Julie Posted Wed 16th of October, 2013 08:08:41 AM
Patient with a closed pelvic ring/pubic ramus fracture was treated with a steroid injection for pain relief 4 months after the original injury. Physician coded it as '20551' and '27193'. Is 27193 the correct code for this injection? And do I need two separate diagnosis for '20551' and '27193'? I know I need modifier 59 on one of them. I am also unclear as to the difference between diagnosis code 905.1 and V54.19 - is one more appropriate than the other?
"Under AP fluoroscopic guidance at 22gauge 3 1/2 inch spinal needle was advanced into the area of fracture with correct positioning confirmed on AP and lateral fluoroscopy. Injection of 2 mL of contrast revealed the spread over the entire fracture location both proximal and distal he no spread of contrast into the peritoneum/bladder.exterior of 0.5% Bupivacaine 8 mL plus Betamethasone 3 mg was injected following negative aspiration."
SuperCoder Answered Wed 16th of October, 2013 22:48:52 PM
I want to be a little more clearer on this.

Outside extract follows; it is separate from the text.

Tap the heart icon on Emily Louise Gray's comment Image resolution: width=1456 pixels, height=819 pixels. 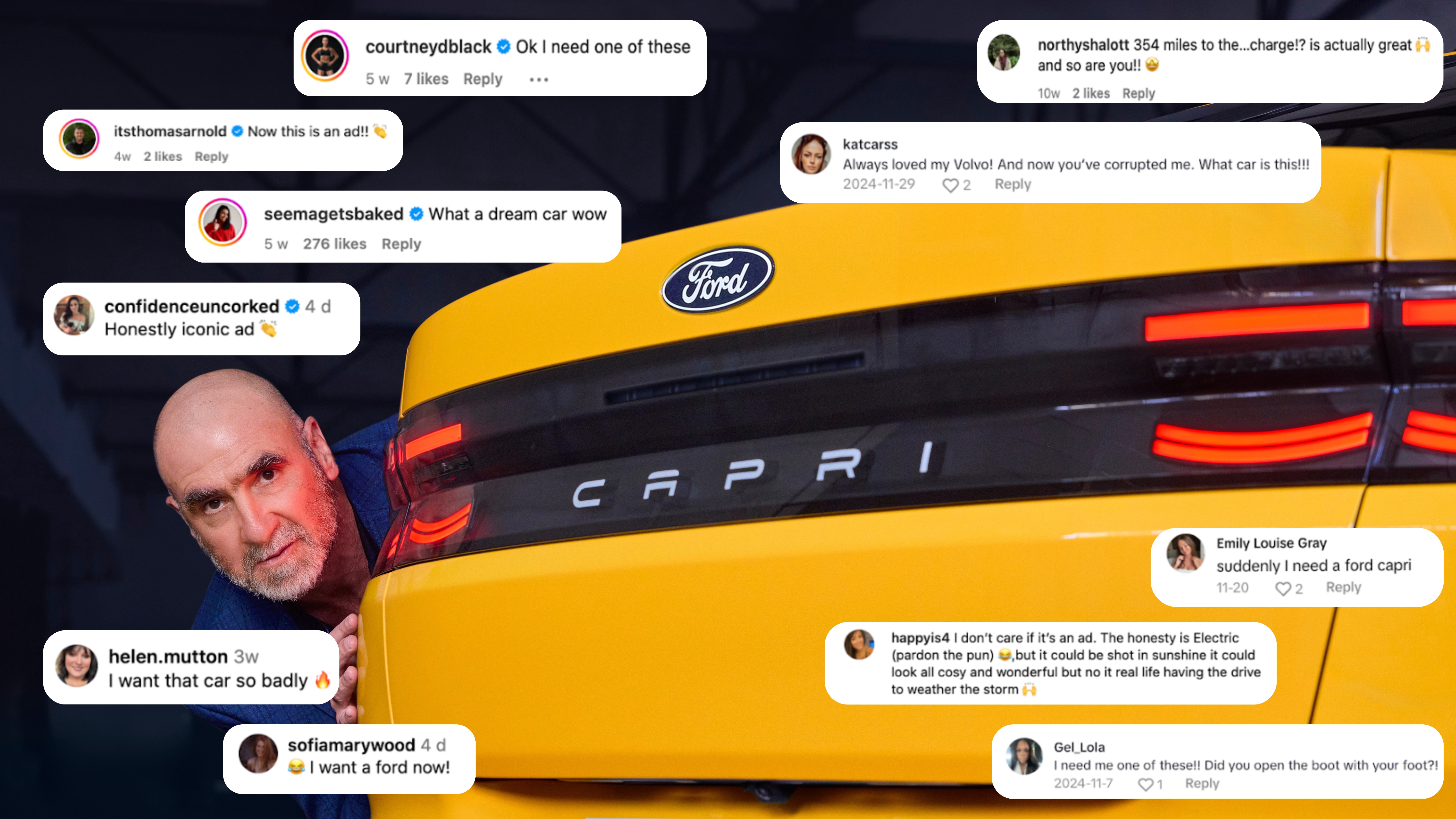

"Is 27193 the correct code for this injection? "
27193 stands for Closed treatment of pelvic ring fracture, dislocation, diastasis or subluxation; without manipulation. Was it performed this time or previously.?
Julie Posted Thu 24th of October, 2013 05:00:40 AM
My physician has not done a manipulation at all this visit, or at any other time. The only fracture service was the steroid injection for pain control on this visit.
SuperCoder Answered Fri 25th of October, 2013 16:24:29 PM
If I'm understanding the follow-up comment correctly, the physician only administered an injection for pain relief. He didn't do any type of manipulation, which means he shouldn't bill 27193.
If 20551 is appropriate for the injection administered, I think that's the only code that's reportable. The documentation seems to fit with a tendon-type injection, so 20551 could be correct. If there are other notes specifying muscles or nerves injected, then those are the codes to report because they'll be more specific about the procedure.
There's also the question of appropriate diagnosis -- V54.19 and/or 905.1. I don't think 905.1 is appropriate because it's for late effect of spinal or trunk fracture. A better fit might be 905.4, which is for late effect of fracture of lower extremities. V54.19 falls into a category of codes used to "indicate a reason for care in patients who may have already been treated for some disease or injury not now present," according to CPT notes. I think the determining factor between whether V54.19 or 905.4 is more accurate depends on the patient's situation. My understanding is that the V code is for treatment that relates back to a previous problem, but the original problem isn't still in existence. 905.4, on the other hand, is for late effects -- meaning the patient is still experiencing problems that can be traced back to the original surgery/condition/etc.
My guess is the patient must still be experiencing problems, or he/she wouldn't be having steroid injections 4 months after the injury and original treatment. That makes me think the late effects 905.4 might be more appropriate. But, the coder needs to check through all the notes again and verify things with the physician to be sure this is the correct way to look at things.